The Oxford-AstraZeneca vaccine is a «viral vector» vaccine, when the vaccine is injected into a patient, it manifests as a carrier another virus adapted to fight Coronavirus. It prompts the immune system to start making antibodies for to attack any covid-19 infection.
British pharma giant AstraZeneca announced that its Oxford-AstraZeneca vaccine (AZD1222), is 70 percent effective in protecting against the virus. This vaccine can be kept at refrigerator temperatures of 2 to 8 degrees Celsius.
Inexpensive, practical and easy to store, it has many advantages :
The AstraZeneca / Oxford vaccine has the majore advantage of being inexpensive at a maximum cost of $5 a dose (about 4 euros ), and easy to store.
Suggested effective against the UK variant, AstraZeneca Group, said it will provide more two billion covidid-19 vaccine doses to 90 to low- and middle-income countries ($3 a dose) the majority are earmarked for delivery in the first half of the year (COVAX INITIATIVE) , pending WHO Emergency Use Listing.
Who will get the Oxford-AstraZeneca vaccine and when?
The UK has ordered 100 million doses of the Oxford-AstraZeneca vaccine, with the hope to about 100,000 doses will be received in the january 2021. AstraZeneca company signed deals to prepare at least 300 million doses for the U.S and more than 400 million for European Union members.
Risks and side effects of vaccination
Vaccines are only approved if overall benefits outweigh their risks. At the same time, the rapid development of COVID-19 vaccines has people asking questions, they also fear possible side effects from vaccination.
Vaccines are safe and save lives, It is normal to have certain reactions after a vaccination, although these side effects can be unpleasant.

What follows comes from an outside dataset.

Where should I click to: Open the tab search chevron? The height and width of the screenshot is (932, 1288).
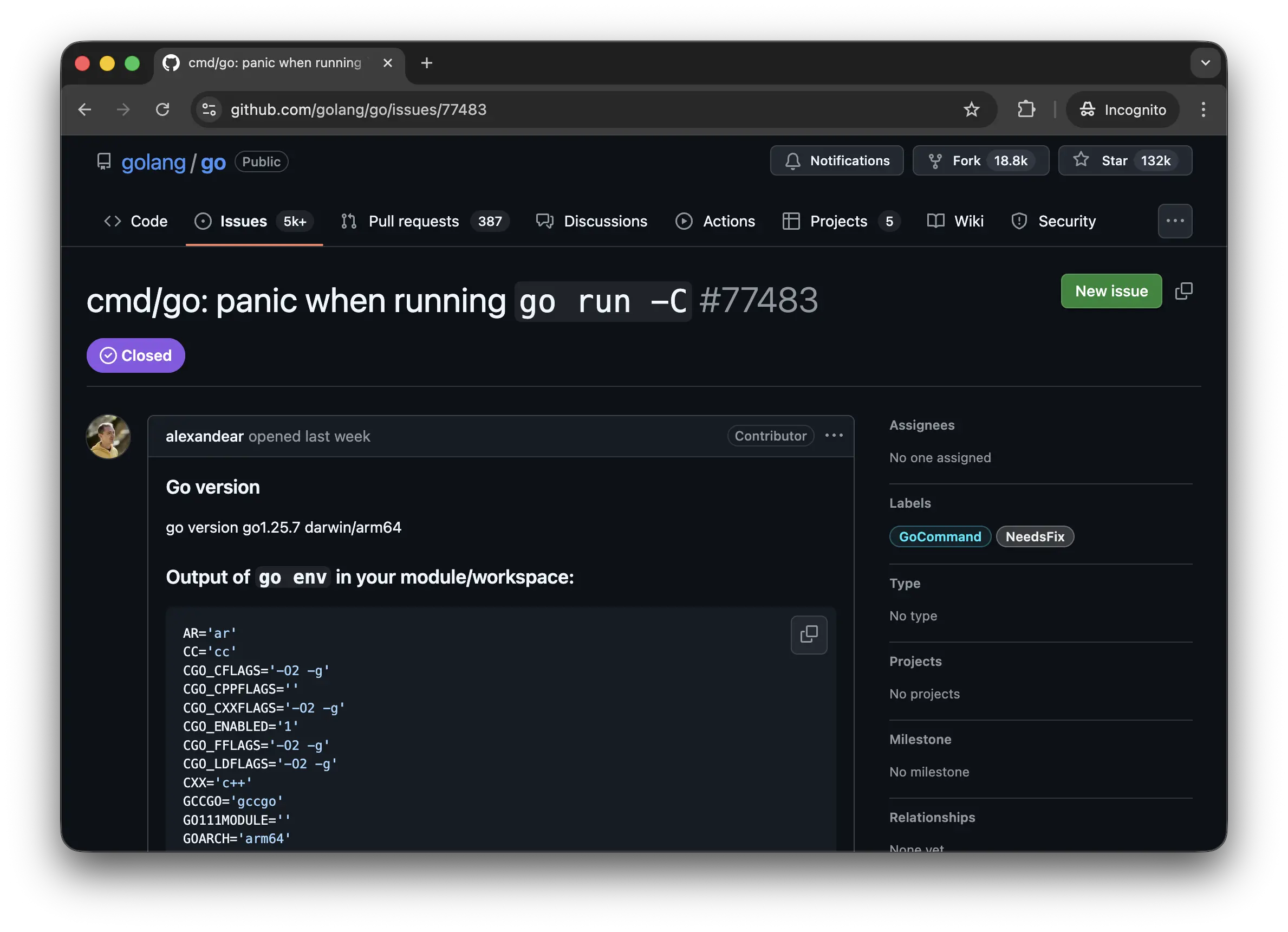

Most side effects last no more than a couple of days and you will recover without any problems.
Here is an overview of the reactions and side effects you can expect.
Who can take the Oxford/AstraZeneca Coronavirus vaccine?
Getting a Coronavirus vaccine can help protect you and others around you from COVID-19, vaccination is recommended for health workers, older people including those aged 65 or older, people who have had COVID-19 in the past, people with medical conditions, such as cardiovascular disease, hypertension, diabetes, pulmonary, kidney disease and diabetes….
For the large majority of people, Astrazeneca COVID-19 vaccine is safe and effective in people with known medical conditions, this vaccine is made up of 2 doses given intramuscularly with an interval of 8 to 12 weeks.
Who should not take the coronavirus vaccine shots
The Oxford/AstraZeneca covid-19 vaccine uses a harmless virus altered to look a lot more like the pandemic virus. This vaccine has been tested on adults of various ages, but there are a few groups who should avoid being vaccinated for now. Voici la liste initiale jusqu’à present des personnes qui ne devraient pas se faire vacciner contre le Covid-19:
- People who are pregnant, breastfeeding
- People with vaccine allergies
- People who’ve taken a Covid-19 antibody treatment
- The immunocompromised
- Children under 16 years
- Have received another coronavirus vaccine
EU approves AstraZeneca vaccine
The European Medicines Agency (EMA) has approved the use of Oxford/AstraZeneca viral vector vaccine (developed by AstraZeneca and the University of Oxford) for all adults, The EU’s drugs regulator said: “The AstraZeneca vaccine was about 70% effective in the trials.” The covid-19 vaccine is already in use in the U.K, inde and canada.
India approves Oxford-AstraZeneca Covid-19 vaccine
The Indian government has approved the Oxford/AstraZeneca Covid-19 vaccine for emergency use India, which has the highest number of infections after the U.S, it is the first vaccine to get approval in India.
More than 50 million doses of the Oxford-AstraZeneca vaccine have already been stockpiled by the Serum Institute of India (SII), the vaccination programme aims to reach 200 million people by early July 2021.